EXERCISE PROMPT: Extract all data as written.

EXERCISE INPUTS:
------
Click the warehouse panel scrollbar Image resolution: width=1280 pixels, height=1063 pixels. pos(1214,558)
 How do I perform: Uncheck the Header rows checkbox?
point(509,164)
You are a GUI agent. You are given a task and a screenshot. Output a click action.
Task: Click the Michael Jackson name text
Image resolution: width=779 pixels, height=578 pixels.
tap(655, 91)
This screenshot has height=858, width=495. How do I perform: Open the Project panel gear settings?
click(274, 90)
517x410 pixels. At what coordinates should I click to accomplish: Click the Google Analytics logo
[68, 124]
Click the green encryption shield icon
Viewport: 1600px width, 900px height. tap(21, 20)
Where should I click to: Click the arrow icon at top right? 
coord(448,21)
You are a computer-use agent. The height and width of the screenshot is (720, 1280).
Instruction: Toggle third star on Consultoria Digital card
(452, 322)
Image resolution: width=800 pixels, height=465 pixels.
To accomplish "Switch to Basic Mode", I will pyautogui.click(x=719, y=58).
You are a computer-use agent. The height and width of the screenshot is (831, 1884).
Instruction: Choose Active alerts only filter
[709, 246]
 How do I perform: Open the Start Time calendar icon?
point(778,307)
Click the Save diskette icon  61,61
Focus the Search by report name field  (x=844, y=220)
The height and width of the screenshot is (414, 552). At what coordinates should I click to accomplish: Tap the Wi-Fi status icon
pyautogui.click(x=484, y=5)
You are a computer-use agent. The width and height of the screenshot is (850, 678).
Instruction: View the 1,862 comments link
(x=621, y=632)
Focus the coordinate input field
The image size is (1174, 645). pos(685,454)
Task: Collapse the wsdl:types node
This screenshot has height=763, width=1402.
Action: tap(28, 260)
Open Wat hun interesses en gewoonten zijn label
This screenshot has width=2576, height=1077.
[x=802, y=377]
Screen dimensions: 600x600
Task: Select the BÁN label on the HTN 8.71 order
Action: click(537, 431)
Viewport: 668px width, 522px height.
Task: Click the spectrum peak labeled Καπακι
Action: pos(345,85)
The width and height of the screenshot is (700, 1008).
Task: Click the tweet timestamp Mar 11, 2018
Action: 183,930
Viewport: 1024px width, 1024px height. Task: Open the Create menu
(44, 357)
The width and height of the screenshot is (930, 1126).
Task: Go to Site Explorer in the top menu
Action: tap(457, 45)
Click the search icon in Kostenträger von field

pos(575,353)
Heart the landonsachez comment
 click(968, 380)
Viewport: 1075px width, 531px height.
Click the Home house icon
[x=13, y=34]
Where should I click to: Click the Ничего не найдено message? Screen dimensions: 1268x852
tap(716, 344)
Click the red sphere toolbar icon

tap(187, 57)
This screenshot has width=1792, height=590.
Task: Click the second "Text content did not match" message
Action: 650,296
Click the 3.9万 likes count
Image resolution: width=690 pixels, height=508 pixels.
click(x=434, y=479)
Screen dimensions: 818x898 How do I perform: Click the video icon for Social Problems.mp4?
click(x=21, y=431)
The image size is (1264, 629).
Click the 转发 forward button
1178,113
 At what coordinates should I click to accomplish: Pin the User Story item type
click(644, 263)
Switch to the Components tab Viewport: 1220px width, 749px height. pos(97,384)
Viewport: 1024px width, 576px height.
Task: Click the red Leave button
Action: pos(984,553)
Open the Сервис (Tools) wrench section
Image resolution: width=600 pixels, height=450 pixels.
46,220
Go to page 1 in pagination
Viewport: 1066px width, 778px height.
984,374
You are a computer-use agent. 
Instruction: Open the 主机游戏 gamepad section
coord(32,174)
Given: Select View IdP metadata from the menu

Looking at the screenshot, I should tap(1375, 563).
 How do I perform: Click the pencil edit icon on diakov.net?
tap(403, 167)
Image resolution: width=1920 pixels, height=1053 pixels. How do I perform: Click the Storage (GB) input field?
------
WRITTEN RESPONSE:
Click the warehouse panel scrollbar Image resolution: width=1280 pixels, height=1063 pixels. pos(1214,558)
 How do I perform: Uncheck the Header rows checkbox?
point(509,164)
You are a GUI agent. You are given a task and a screenshot. Output a click action.
Task: Click the Michael Jackson name text
Image resolution: width=779 pixels, height=578 pixels.
tap(655, 91)
This screenshot has height=858, width=495. How do I perform: Open the Project panel gear settings?
click(274, 90)
517x410 pixels. At what coordinates should I click to accomplish: Click the Google Analytics logo
[68, 124]
Click the green encryption shield icon
Viewport: 1600px width, 900px height. tap(21, 20)
Where should I click to: Click the arrow icon at top right? 
coord(448,21)
You are a computer-use agent. The height and width of the screenshot is (720, 1280).
Instruction: Toggle third star on Consultoria Digital card
(452, 322)
Image resolution: width=800 pixels, height=465 pixels.
To accomplish "Switch to Basic Mode", I will pyautogui.click(x=719, y=58).
You are a computer-use agent. The height and width of the screenshot is (831, 1884).
Instruction: Choose Active alerts only filter
[709, 246]
 How do I perform: Open the Start Time calendar icon?
point(778,307)
Click the Save diskette icon  61,61
Focus the Search by report name field  (x=844, y=220)
The height and width of the screenshot is (414, 552). At what coordinates should I click to accomplish: Tap the Wi-Fi status icon
pyautogui.click(x=484, y=5)
You are a computer-use agent. The width and height of the screenshot is (850, 678).
Instruction: View the 1,862 comments link
(x=621, y=632)
Focus the coordinate input field
The image size is (1174, 645). pos(685,454)
Task: Collapse the wsdl:types node
This screenshot has height=763, width=1402.
Action: tap(28, 260)
Open Wat hun interesses en gewoonten zijn label
This screenshot has width=2576, height=1077.
[x=802, y=377]
Screen dimensions: 600x600
Task: Select the BÁN label on the HTN 8.71 order
Action: click(537, 431)
Viewport: 668px width, 522px height.
Task: Click the spectrum peak labeled Καπακι
Action: pos(345,85)
The width and height of the screenshot is (700, 1008).
Task: Click the tweet timestamp Mar 11, 2018
Action: 183,930
Viewport: 1024px width, 1024px height. Task: Open the Create menu
(44, 357)
The width and height of the screenshot is (930, 1126).
Task: Go to Site Explorer in the top menu
Action: tap(457, 45)
Click the search icon in Kostenträger von field

pos(575,353)
Heart the landonsachez comment
 click(968, 380)
Viewport: 1075px width, 531px height.
Click the Home house icon
[x=13, y=34]
Where should I click to: Click the Ничего не найдено message? Screen dimensions: 1268x852
tap(716, 344)
Click the red sphere toolbar icon

tap(187, 57)
This screenshot has width=1792, height=590.
Task: Click the second "Text content did not match" message
Action: 650,296
Click the 3.9万 likes count
Image resolution: width=690 pixels, height=508 pixels.
click(x=434, y=479)
Screen dimensions: 818x898 How do I perform: Click the video icon for Social Problems.mp4?
click(x=21, y=431)
The image size is (1264, 629).
Click the 转发 forward button
1178,113
 At what coordinates should I click to accomplish: Pin the User Story item type
click(644, 263)
Switch to the Components tab Viewport: 1220px width, 749px height. pos(97,384)
Viewport: 1024px width, 576px height.
Task: Click the red Leave button
Action: pos(984,553)
Open the Сервис (Tools) wrench section
Image resolution: width=600 pixels, height=450 pixels.
46,220
Go to page 1 in pagination
Viewport: 1066px width, 778px height.
984,374
You are a computer-use agent. 
Instruction: Open the 主机游戏 gamepad section
coord(32,174)
Given: Select View IdP metadata from the menu

Looking at the screenshot, I should tap(1375, 563).
 How do I perform: Click the pencil edit icon on diakov.net?
tap(403, 167)
Image resolution: width=1920 pixels, height=1053 pixels. How do I perform: Click the Storage (GB) input field?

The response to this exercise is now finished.